Garlic Fougasse
This is the season of soup. It’s cold outside here in Minnesota and there’s nothing better than a cup of hot soup. Oh, and there’s all that leftover turkey to deal with and the beautiful butternut squash proliferation at the grocery store. To go with all that soup you’ll be making, there’s nothing better than homemade bread. This fougasse is a traditional Provencale French flatbread. It is both crispy, due to all that crusty surface and tender on the inside. It’s like a fancy breadstick. Because it is a flatbread, it is faster to make, since you have such a short resting time. To go with an aromatic soup, I added lots of chopped garlic to the bread dough and the result is fantastic.
I mixed up a batch of the Master Recipe from The New Artisan Bread in Five Minutes a Day and added 3 large cloves of garlic to the mix.
You can add as much garlic as you wish. Throw in some herbs too if you like.
After you mix the dough and it has had its initial rise, you can pull out a 1 1/2-pound piece or refrigerate the dough and use it over the next 5 days.
Roll the 1 1/2-pound piece of the Master dough to 1/4-inch thick circle. If the dough is resisting being rolled, let it rest for about 20 minutes and it will go more easily.
Using a Pizza Cutter, divide the dough into 4 pieces.
Using a sharp paring knife, make cuts in the dough. You can get as artistic as you choose. Be sure that the cuts are large enough that they won’t close up as they rise in the oven.

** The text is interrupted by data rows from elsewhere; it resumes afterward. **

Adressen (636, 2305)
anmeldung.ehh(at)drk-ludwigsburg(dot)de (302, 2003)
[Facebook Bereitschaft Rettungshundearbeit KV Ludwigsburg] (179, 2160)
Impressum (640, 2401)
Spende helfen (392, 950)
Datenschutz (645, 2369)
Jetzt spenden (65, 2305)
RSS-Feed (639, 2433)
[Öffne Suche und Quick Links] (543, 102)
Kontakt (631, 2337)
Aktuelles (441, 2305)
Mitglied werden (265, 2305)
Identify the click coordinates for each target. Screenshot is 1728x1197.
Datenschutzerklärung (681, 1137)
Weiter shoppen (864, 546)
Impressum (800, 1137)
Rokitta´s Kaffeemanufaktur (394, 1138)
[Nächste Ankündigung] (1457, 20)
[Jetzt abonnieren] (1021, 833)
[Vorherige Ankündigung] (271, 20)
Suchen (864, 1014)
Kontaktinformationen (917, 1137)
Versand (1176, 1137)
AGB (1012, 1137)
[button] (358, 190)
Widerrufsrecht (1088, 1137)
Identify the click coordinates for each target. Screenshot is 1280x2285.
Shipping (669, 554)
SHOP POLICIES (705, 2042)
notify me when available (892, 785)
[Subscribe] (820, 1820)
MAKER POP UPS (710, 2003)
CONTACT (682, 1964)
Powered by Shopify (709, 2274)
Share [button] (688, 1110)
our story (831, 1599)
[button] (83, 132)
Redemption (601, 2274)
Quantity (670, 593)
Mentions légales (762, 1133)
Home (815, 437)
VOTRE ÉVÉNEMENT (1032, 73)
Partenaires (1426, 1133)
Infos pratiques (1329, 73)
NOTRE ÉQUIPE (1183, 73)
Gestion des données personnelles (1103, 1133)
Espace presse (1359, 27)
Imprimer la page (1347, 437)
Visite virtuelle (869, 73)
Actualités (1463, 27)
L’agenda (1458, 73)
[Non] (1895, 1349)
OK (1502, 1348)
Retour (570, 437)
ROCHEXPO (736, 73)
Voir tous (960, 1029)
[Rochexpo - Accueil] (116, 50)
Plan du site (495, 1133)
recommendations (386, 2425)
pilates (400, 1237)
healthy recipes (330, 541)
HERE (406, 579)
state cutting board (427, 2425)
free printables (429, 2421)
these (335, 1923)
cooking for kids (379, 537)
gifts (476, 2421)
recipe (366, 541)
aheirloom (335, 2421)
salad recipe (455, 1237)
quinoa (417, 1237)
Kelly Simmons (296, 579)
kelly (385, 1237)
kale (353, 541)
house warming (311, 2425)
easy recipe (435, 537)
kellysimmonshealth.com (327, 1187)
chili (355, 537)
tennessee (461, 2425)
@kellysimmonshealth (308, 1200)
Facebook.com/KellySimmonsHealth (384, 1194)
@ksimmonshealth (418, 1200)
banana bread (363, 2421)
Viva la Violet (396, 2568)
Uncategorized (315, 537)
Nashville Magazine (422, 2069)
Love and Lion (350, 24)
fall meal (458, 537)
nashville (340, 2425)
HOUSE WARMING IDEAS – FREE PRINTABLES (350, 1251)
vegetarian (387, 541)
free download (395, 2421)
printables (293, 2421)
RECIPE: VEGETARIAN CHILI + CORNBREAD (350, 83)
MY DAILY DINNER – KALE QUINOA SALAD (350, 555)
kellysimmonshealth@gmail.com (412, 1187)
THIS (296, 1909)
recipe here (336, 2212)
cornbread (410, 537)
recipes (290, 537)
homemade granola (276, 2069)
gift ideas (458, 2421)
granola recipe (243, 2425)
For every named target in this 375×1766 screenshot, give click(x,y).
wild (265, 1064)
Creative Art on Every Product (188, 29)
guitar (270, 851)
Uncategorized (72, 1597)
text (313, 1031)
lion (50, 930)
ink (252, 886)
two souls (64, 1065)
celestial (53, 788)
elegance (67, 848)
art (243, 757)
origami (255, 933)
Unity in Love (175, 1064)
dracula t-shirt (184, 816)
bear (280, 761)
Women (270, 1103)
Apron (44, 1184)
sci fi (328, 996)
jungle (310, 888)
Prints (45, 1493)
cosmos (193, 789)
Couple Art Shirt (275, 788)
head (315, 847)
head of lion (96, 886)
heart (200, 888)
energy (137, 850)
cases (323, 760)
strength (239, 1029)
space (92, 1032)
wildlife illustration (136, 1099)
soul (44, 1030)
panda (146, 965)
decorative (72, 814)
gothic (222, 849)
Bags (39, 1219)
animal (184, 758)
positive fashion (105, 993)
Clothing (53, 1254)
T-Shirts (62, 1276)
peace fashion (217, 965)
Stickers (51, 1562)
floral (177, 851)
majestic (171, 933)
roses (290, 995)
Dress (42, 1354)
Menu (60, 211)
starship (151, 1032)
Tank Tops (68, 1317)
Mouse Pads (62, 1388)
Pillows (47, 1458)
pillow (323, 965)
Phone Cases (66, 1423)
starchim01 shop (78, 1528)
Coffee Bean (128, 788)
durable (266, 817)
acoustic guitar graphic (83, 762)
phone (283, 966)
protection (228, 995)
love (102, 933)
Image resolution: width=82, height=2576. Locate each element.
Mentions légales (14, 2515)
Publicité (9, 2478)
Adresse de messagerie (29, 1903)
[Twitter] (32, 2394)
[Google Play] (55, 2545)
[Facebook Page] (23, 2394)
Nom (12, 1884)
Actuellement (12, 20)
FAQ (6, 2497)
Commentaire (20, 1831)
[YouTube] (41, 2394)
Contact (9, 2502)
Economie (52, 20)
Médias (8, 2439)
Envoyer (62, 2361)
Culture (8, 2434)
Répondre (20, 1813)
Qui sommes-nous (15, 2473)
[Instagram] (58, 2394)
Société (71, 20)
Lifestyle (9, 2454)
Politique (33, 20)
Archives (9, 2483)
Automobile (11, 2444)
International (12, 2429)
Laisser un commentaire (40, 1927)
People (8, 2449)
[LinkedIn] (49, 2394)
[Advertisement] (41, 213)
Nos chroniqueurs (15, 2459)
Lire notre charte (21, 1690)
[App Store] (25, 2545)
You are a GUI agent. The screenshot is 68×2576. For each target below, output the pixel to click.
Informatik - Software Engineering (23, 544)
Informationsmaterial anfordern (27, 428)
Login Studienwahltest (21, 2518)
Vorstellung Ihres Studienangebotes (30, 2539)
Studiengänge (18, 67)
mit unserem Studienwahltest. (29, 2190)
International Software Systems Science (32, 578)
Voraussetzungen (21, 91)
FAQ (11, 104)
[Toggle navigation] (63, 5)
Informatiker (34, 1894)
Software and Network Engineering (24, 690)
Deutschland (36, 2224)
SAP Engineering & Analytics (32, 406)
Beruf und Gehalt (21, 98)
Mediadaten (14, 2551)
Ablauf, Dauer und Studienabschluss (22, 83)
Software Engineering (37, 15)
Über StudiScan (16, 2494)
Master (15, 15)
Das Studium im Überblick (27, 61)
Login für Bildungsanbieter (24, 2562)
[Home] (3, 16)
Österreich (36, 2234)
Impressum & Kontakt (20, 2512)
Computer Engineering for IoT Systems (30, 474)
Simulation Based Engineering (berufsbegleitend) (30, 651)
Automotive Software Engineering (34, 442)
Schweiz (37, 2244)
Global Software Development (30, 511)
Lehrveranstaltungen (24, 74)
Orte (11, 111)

Preheat a Baking Stone to 450°F with a broiler pan on the floor of the oven.
Slide the four fougasse onto the baking stone. If the stone is small or round, you may only be able to fit 2 or 3 at a time. Add a cup of water to the broiler pan to create steam. Bake for about 20 minutes or until golden brown. Repeat with the remaining dough if you weren’t able to bake them all at once.
Allow to cool on a cooling rack.
It fine to serve these a little warm.
Serve with a cup of soup or stew.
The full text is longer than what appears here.